Après Douai et Douvrin, Dunkerque est la troisième ville du nord de la France à accueillir une « Gigafactory », dédiée à la fabrication des cellules de batterie bas-carbone.
1 200 emplois prévus dès la première phase
Porté par la start-up grenobloise Verkor, avec le soutien de Renault, Schneider Electric et Arkema, le projet devrait générer 1 200 emplois dès sa première phase. Particulièrement symbolique, cette annonce a fait l’objet d’une annonce par Xavier Bertrand, président LR du conseil régional des Hauts-de-France, et par Emmanuel Macron, lui-même.
Dans une interview accordée à La Voix du Nord, le Président de la République a déclaré à ce propos qu’il s’agissait d’un « projet pour lequel il y avait une concurrence européenne, et qui pour sa première phase porte sur 1 200 emplois directs et 3 000 emplois indirects. »
Devenir la vallée de la batterie
Après l’usine Stellantis et TotalEnergies à Douvrin et celle de AESC/Envision à Douai, cette gigafactory est la troisième à s’implanter en France, et plus spécifiquement dans le Nord. Derrière cette décision, qui s’inscrit parmi plusieurs dizaines d’autres projets de même envergure, la volonté de l’Europe est de rattraper son retard sur la Chine en passant de 3% de la production mondiale de batteries à 25% en 2030, et de protéger au passage son industrie automobile.
Avec cette troisième usine, les Hauts-de-France deviennent la « vallée de la batterie », pour reprendre les mots employés par Emmanuel Macron. « On a stoppé l’hémorragie industrielle il y a trois ans par des réformes que personne n’osait mener depuis des décennies.

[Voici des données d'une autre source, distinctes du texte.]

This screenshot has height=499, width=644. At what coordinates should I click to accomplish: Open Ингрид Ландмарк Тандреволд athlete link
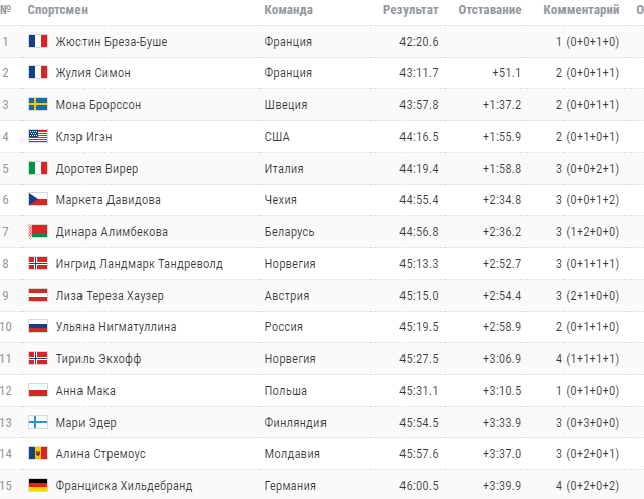coord(139,264)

On a changé l’image de la France. »
Des batteries destinées aux véhicules sportifs et haut de gamme
Construite dès 2023, la gigafactory de Dunkerque devrait livrer ses premières batteries en juillet, avec une capacité qui passera de 16 gigawattheures (GWh) en 2025 à 50 GWh en 2030, couvrant ainsi plusieurs centaines de milliers de véhicules électriques par an.
Autre particularité : les batteries livrées par cette nouvelle usine, dont l’installation représente un investissement total de 2,5 milliards d’euros, seront caractérisées par leur faible teneur en carbone et leur haute performance, c’est-à-dire compatibles avec les véhicules haut de gamme et les voitures sportives, à l’image des futures Alpine électriques du constructeur Renault, dont la production aura lieu en Normandie.